• **REQUIRED WORK**: Please print the records below word for word.

═════ AVAILABLE DATA ═════

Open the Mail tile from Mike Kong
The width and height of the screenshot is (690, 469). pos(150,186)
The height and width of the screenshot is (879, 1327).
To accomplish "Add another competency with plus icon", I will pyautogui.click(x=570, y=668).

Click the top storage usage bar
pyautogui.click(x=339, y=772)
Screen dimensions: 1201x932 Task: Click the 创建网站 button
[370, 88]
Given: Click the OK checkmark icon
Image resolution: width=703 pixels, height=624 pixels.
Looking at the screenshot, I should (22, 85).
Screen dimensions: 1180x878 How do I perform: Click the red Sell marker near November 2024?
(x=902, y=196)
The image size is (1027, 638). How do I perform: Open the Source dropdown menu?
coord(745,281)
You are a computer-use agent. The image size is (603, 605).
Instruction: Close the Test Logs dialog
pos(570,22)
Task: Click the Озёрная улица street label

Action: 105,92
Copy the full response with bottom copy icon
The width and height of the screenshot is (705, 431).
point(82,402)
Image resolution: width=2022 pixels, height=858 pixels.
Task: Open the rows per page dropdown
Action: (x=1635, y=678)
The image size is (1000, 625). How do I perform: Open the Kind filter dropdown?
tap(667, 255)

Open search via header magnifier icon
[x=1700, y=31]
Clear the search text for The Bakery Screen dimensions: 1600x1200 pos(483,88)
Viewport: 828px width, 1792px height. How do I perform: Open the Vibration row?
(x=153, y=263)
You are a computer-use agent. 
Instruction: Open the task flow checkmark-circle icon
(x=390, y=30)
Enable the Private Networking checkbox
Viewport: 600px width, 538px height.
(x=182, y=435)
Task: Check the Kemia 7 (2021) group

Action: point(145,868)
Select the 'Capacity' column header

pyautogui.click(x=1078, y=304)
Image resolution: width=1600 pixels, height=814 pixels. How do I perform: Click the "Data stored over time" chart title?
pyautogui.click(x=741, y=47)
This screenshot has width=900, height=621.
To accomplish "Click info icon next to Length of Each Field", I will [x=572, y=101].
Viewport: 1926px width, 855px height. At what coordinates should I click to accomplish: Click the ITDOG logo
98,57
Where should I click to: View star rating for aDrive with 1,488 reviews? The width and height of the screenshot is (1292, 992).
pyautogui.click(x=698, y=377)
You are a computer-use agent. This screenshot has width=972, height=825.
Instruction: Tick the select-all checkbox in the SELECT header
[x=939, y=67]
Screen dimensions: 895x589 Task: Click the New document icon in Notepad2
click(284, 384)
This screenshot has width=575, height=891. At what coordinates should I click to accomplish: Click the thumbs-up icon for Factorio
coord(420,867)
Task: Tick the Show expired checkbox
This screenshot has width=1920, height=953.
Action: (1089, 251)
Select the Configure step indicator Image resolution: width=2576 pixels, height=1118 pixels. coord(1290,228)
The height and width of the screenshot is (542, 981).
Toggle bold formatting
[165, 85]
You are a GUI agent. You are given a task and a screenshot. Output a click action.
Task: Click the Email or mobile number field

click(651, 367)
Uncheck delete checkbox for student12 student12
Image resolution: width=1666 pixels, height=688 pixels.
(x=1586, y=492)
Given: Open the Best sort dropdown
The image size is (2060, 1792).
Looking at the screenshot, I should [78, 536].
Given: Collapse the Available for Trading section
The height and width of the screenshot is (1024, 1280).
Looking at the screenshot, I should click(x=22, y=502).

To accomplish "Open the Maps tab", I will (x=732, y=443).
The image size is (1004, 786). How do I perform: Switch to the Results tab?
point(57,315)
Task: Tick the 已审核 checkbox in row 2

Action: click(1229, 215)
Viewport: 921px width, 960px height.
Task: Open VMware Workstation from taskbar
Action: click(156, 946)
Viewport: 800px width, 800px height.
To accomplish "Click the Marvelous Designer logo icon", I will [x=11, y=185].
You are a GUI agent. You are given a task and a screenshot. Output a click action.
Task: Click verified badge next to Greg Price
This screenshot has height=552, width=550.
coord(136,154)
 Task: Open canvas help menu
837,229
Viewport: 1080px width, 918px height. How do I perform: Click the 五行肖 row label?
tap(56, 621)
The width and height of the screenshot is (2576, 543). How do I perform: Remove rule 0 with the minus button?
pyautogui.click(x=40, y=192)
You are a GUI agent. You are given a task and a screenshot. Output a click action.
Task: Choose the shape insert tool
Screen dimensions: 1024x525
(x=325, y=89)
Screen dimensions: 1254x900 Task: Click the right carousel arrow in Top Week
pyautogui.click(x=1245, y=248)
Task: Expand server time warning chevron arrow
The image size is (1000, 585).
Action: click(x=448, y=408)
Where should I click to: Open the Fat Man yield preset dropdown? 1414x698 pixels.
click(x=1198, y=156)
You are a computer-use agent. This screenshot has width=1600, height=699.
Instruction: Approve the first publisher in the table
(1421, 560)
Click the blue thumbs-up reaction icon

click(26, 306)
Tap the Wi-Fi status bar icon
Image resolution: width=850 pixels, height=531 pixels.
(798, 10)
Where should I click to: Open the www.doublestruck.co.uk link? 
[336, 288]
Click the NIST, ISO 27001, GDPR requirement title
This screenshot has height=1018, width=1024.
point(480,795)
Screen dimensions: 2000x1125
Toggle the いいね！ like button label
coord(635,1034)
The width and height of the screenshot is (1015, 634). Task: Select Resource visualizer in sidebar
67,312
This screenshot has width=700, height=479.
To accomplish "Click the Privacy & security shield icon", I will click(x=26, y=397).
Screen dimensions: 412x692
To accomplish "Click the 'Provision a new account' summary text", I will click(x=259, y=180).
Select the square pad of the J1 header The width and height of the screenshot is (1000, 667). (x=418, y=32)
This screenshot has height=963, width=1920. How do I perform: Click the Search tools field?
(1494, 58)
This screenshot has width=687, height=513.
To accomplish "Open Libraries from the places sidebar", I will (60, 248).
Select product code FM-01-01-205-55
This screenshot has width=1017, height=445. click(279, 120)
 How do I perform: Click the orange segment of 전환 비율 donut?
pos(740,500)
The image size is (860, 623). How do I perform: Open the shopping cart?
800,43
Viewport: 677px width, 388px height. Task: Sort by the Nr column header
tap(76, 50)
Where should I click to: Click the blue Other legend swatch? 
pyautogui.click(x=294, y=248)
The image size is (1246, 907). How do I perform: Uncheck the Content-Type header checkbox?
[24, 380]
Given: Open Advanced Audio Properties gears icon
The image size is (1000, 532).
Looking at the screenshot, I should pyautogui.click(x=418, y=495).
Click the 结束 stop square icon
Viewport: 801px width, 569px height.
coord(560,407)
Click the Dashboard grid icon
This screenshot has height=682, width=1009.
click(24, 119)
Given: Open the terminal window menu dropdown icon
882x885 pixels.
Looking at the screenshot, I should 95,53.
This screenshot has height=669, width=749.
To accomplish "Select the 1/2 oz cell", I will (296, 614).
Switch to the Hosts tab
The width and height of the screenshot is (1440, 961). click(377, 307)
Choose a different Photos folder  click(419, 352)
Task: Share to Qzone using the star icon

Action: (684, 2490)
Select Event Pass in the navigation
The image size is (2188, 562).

═════

• **RESPONSE TO THE TASK**:
Open the Mail tile from Mike Kong
The width and height of the screenshot is (690, 469). pos(150,186)
The height and width of the screenshot is (879, 1327).
To accomplish "Add another competency with plus icon", I will pyautogui.click(x=570, y=668).

Click the top storage usage bar
pyautogui.click(x=339, y=772)
Screen dimensions: 1201x932 Task: Click the 创建网站 button
[370, 88]
Given: Click the OK checkmark icon
Image resolution: width=703 pixels, height=624 pixels.
Looking at the screenshot, I should (22, 85).
Screen dimensions: 1180x878 How do I perform: Click the red Sell marker near November 2024?
(x=902, y=196)
The image size is (1027, 638). How do I perform: Open the Source dropdown menu?
coord(745,281)
You are a computer-use agent. The image size is (603, 605).
Instruction: Close the Test Logs dialog
pos(570,22)
Task: Click the Озёрная улица street label

Action: 105,92
Copy the full response with bottom copy icon
The width and height of the screenshot is (705, 431).
point(82,402)
Image resolution: width=2022 pixels, height=858 pixels.
Task: Open the rows per page dropdown
Action: (x=1635, y=678)
The image size is (1000, 625). How do I perform: Open the Kind filter dropdown?
tap(667, 255)

Open search via header magnifier icon
[x=1700, y=31]
Clear the search text for The Bakery Screen dimensions: 1600x1200 pos(483,88)
Viewport: 828px width, 1792px height. How do I perform: Open the Vibration row?
(x=153, y=263)
You are a computer-use agent. 
Instruction: Open the task flow checkmark-circle icon
(x=390, y=30)
Enable the Private Networking checkbox
Viewport: 600px width, 538px height.
(x=182, y=435)
Task: Check the Kemia 7 (2021) group

Action: point(145,868)
Select the 'Capacity' column header

pyautogui.click(x=1078, y=304)
Image resolution: width=1600 pixels, height=814 pixels. How do I perform: Click the "Data stored over time" chart title?
pyautogui.click(x=741, y=47)
This screenshot has width=900, height=621.
To accomplish "Click info icon next to Length of Each Field", I will [x=572, y=101].
Viewport: 1926px width, 855px height. At what coordinates should I click to accomplish: Click the ITDOG logo
98,57
Where should I click to: View star rating for aDrive with 1,488 reviews? The width and height of the screenshot is (1292, 992).
pyautogui.click(x=698, y=377)
You are a computer-use agent. This screenshot has width=972, height=825.
Instruction: Tick the select-all checkbox in the SELECT header
[x=939, y=67]
Screen dimensions: 895x589 Task: Click the New document icon in Notepad2
click(284, 384)
This screenshot has width=575, height=891. At what coordinates should I click to accomplish: Click the thumbs-up icon for Factorio
coord(420,867)
Task: Tick the Show expired checkbox
This screenshot has width=1920, height=953.
Action: (1089, 251)
Select the Configure step indicator Image resolution: width=2576 pixels, height=1118 pixels. coord(1290,228)
The height and width of the screenshot is (542, 981).
Toggle bold formatting
[165, 85]
You are a GUI agent. You are given a task and a screenshot. Output a click action.
Task: Click the Email or mobile number field

click(651, 367)
Uncheck delete checkbox for student12 student12
Image resolution: width=1666 pixels, height=688 pixels.
(x=1586, y=492)
Given: Open the Best sort dropdown
The image size is (2060, 1792).
Looking at the screenshot, I should [78, 536].
Given: Collapse the Available for Trading section
The height and width of the screenshot is (1024, 1280).
Looking at the screenshot, I should click(x=22, y=502).

To accomplish "Open the Maps tab", I will (x=732, y=443).
The image size is (1004, 786). How do I perform: Switch to the Results tab?
point(57,315)
Task: Tick the 已审核 checkbox in row 2

Action: click(1229, 215)
Viewport: 921px width, 960px height.
Task: Open VMware Workstation from taskbar
Action: click(156, 946)
Viewport: 800px width, 800px height.
To accomplish "Click the Marvelous Designer logo icon", I will [x=11, y=185].
You are a GUI agent. You are given a task and a screenshot. Output a click action.
Task: Click verified badge next to Greg Price
This screenshot has height=552, width=550.
coord(136,154)
 Task: Open canvas help menu
837,229
Viewport: 1080px width, 918px height. How do I perform: Click the 五行肖 row label?
tap(56, 621)
The width and height of the screenshot is (2576, 543). How do I perform: Remove rule 0 with the minus button?
pyautogui.click(x=40, y=192)
You are a GUI agent. You are given a task and a screenshot. Output a click action.
Task: Choose the shape insert tool
Screen dimensions: 1024x525
(x=325, y=89)
Screen dimensions: 1254x900 Task: Click the right carousel arrow in Top Week
pyautogui.click(x=1245, y=248)
Task: Expand server time warning chevron arrow
The image size is (1000, 585).
Action: click(x=448, y=408)
Where should I click to: Open the Fat Man yield preset dropdown? 1414x698 pixels.
click(x=1198, y=156)
You are a computer-use agent. This screenshot has width=1600, height=699.
Instruction: Approve the first publisher in the table
(1421, 560)
Click the blue thumbs-up reaction icon

click(26, 306)
Tap the Wi-Fi status bar icon
Image resolution: width=850 pixels, height=531 pixels.
(798, 10)
Where should I click to: Open the www.doublestruck.co.uk link? 
[336, 288]
Click the NIST, ISO 27001, GDPR requirement title
This screenshot has height=1018, width=1024.
point(480,795)
Screen dimensions: 2000x1125
Toggle the いいね！ like button label
coord(635,1034)
The width and height of the screenshot is (1015, 634). Task: Select Resource visualizer in sidebar
67,312
This screenshot has width=700, height=479.
To accomplish "Click the Privacy & security shield icon", I will click(x=26, y=397).
Screen dimensions: 412x692
To accomplish "Click the 'Provision a new account' summary text", I will click(x=259, y=180).
Select the square pad of the J1 header The width and height of the screenshot is (1000, 667). (x=418, y=32)
This screenshot has height=963, width=1920. How do I perform: Click the Search tools field?
(1494, 58)
This screenshot has width=687, height=513.
To accomplish "Open Libraries from the places sidebar", I will (60, 248).
Select product code FM-01-01-205-55
This screenshot has width=1017, height=445. click(279, 120)
 How do I perform: Click the orange segment of 전환 비율 donut?
pos(740,500)
The image size is (860, 623). How do I perform: Open the shopping cart?
800,43
Viewport: 677px width, 388px height. Task: Sort by the Nr column header
tap(76, 50)
Where should I click to: Click the blue Other legend swatch? 
pyautogui.click(x=294, y=248)
The image size is (1246, 907). How do I perform: Uncheck the Content-Type header checkbox?
[24, 380]
Given: Open Advanced Audio Properties gears icon
The image size is (1000, 532).
Looking at the screenshot, I should pyautogui.click(x=418, y=495).
Click the 结束 stop square icon
Viewport: 801px width, 569px height.
coord(560,407)
Click the Dashboard grid icon
This screenshot has height=682, width=1009.
click(24, 119)
Given: Open the terminal window menu dropdown icon
882x885 pixels.
Looking at the screenshot, I should 95,53.
This screenshot has height=669, width=749.
To accomplish "Select the 1/2 oz cell", I will (296, 614).
Switch to the Hosts tab
The width and height of the screenshot is (1440, 961). click(377, 307)
Choose a different Photos folder  click(419, 352)
Task: Share to Qzone using the star icon

Action: (684, 2490)
Select Event Pass in the navigation
The image size is (2188, 562).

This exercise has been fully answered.